Quoted string literals dispatch from_quote when the target type defines it:

HttpMethod := [Get, Post, Put, Delete].{
    from_quote : Str -> Try(HttpMethod, [BadQuotedBytes(Str)])
    from_quote = |raw| match raw {
        "GET" => Ok(Get)
        "POST" => Ok(Post)
        "PUT" => Ok(Put)
        "DELETE" => Ok(Delete)
        _ => Err(BadQuotedBytes("expected GET, POST, PUT, or DELETE"))
    }
}

method : HttpMethod
method = "POST"  # calls HttpMethod.from_quote

If the method returns Err(BadQuotedBytes(message)), the compiler reports the literal conversion error before the program runs.

Interpolated string literals dispatch from_interpolation based on the result type.

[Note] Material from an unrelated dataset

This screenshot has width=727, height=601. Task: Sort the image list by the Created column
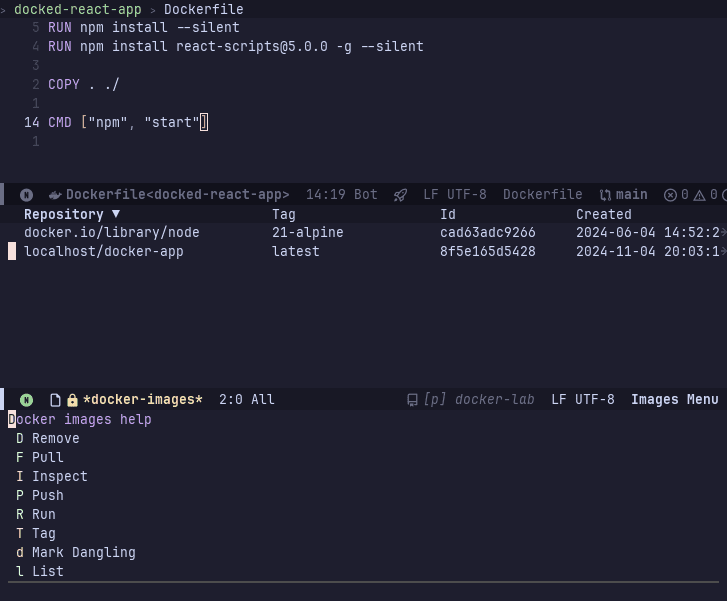click(603, 214)
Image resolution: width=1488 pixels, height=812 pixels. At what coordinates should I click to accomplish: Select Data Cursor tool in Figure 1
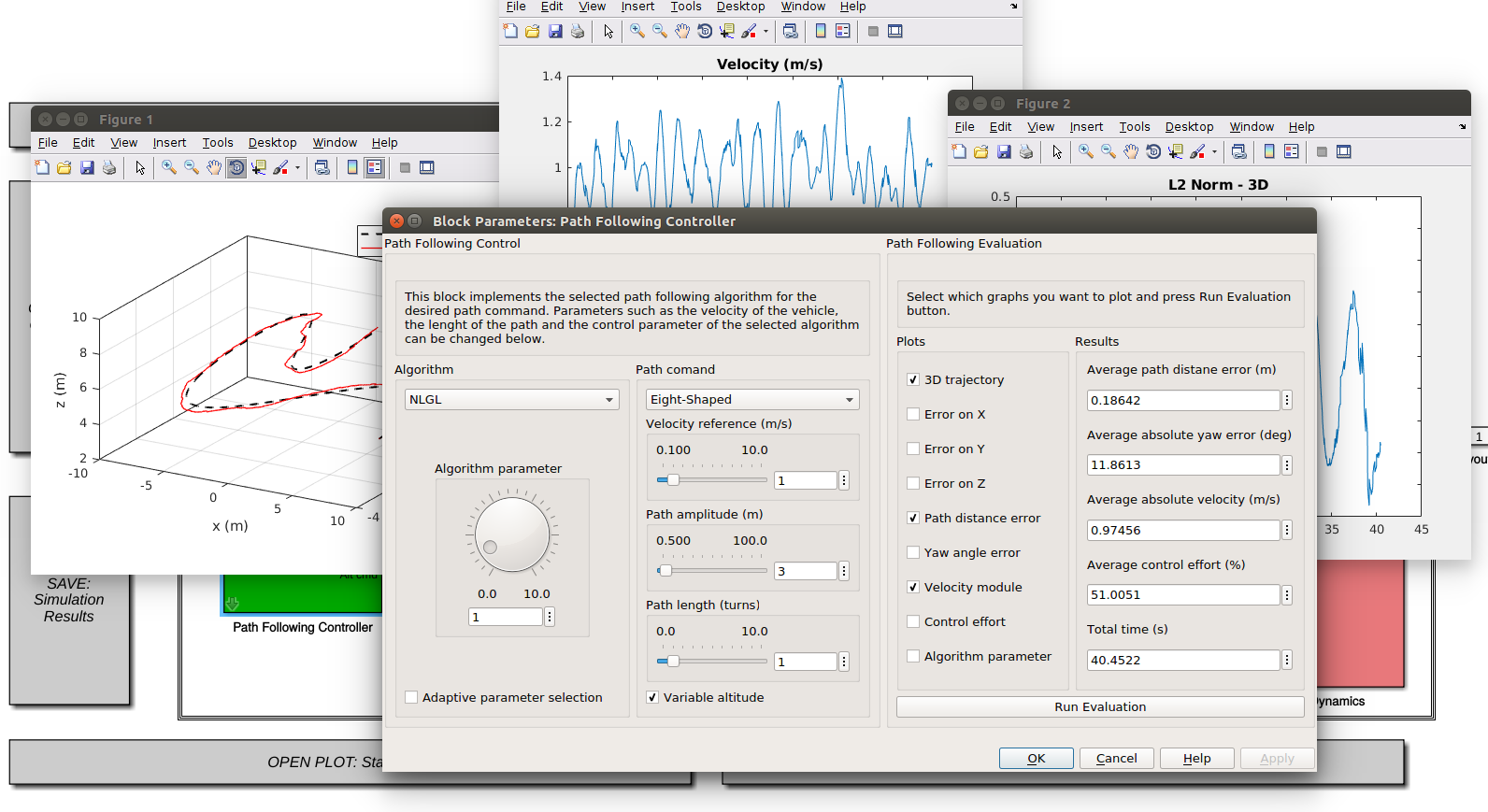coord(259,168)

The first argument is the literal segment before the first interpolation. The iterator yields each interpolated value paired with the literal segment that follows it.

# For a target type named Html:
from_interpolation : Str, Iter((Html, Str)) -> Html

Plain quoted string segments inside an interpolation are always Str values; the interpolated values are the item type in Iter((item, Str)).

Iteration

A for loop calls iter on the value after in. The iter method must return an Iter(item) whose item type matches the loop pattern.

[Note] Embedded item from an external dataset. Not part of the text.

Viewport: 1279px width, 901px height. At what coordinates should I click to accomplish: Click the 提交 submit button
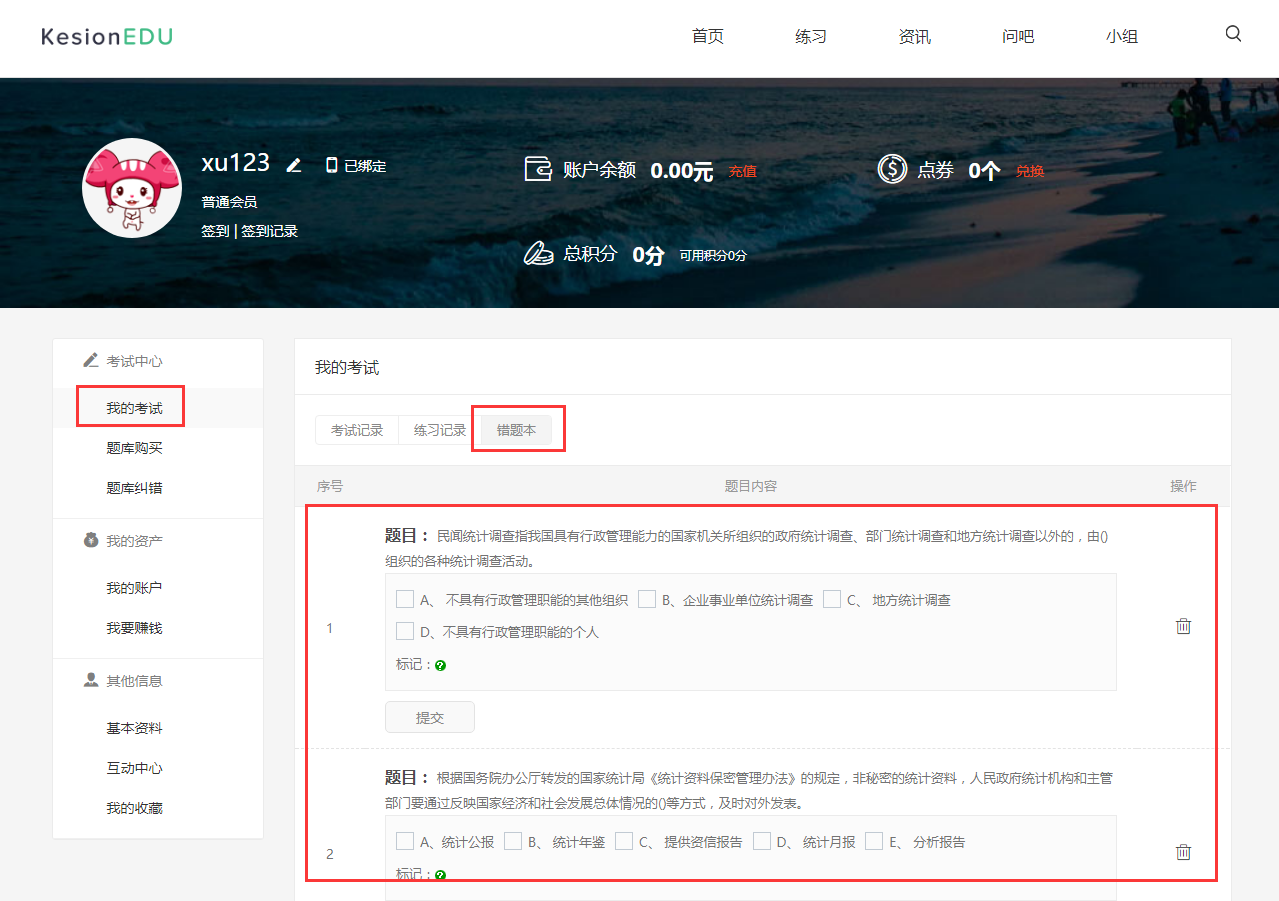click(x=430, y=716)
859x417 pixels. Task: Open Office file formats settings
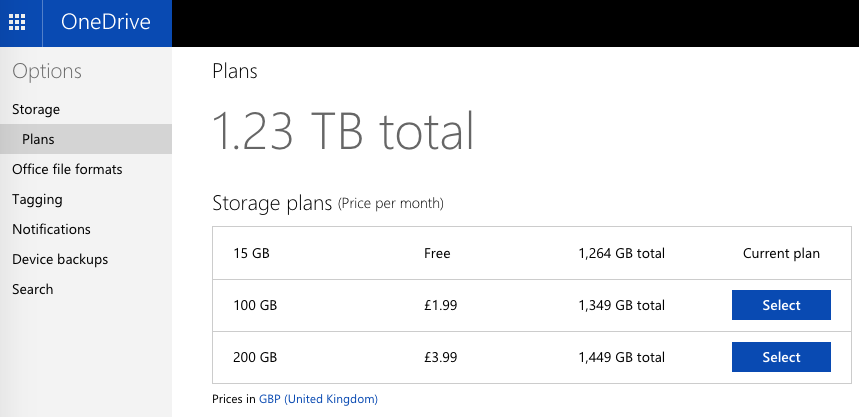pyautogui.click(x=67, y=169)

Rows := { items : List(Row) }.{
    iter : Rows -> Iter(Row)
    iter = |rows| rows.items.iter()
}

for row in rows {
    process(row)
}

The loop then repeatedly calls next on the Iter(item) value:

next : Iter(item) -> [One({ item : item, rest : Iter(item) }), Skip({ rest : Iter(item) }), Done]

Package authors usually implement iter for their collection type and build the returned iterator with the Iter APIs. The next method is the hook on the iterator value itself.

Parsing and Encoding

Generic parser and encoder APIs use parser_for and encode_to to ask a type how it should be read or written for a particular format.

Token := { raw : Str }.{
    parser_for : encoding -> (state -> Try({ value : Token, rest : state }, err))
        where [
            encoding.parse_str : encoding, state -> Try({ value : Str, rest : state }, err),
        ]
    parser_for = |encoding| {
        Encoding : encoding

        |state| {
            parsed = Encoding.parse_str(encoding, state)?
            Ok({ value: Token.{ raw: parsed.value }, rest: parsed.rest })
        }
    }

    encode_to : Token, encoding -> (state -> Try(state, err))
        where [
            encoding.encode_str : encoding, Str, state -> Try(state, err),
        ]
    encode_to = |token, encoding| {
        Encoding : encoding

        |state| Encoding.encode_str(encoding, token.raw, state)
    }
}

Structural records, tag unions, lists, sets, dictionaries, and supported builtins can use derived parser and encoder implementations when the selected format supports their shape. A nominal type can provide explicit parser_for or encode_to methods when it wants a custom representation or when its backing should remain hidden.

Number Literal Defaulting

When nothing in the program pins a literal's type, the compiler commits the first type in Dec, I64, U64, I128, U128, I32, U32, I16, U16, I8, U8, F64, F32 that satisfies all of the literal's constraints. A plain 5 defaults to Dec; a 5 whose surrounding code demands an integer gets the first integer type that fits.

If committing a default narrows a function's inferred type, the compiler emits a LITERAL DEFAULTED warning. To pick a different type, add a type annotation or a suffix (5.U64).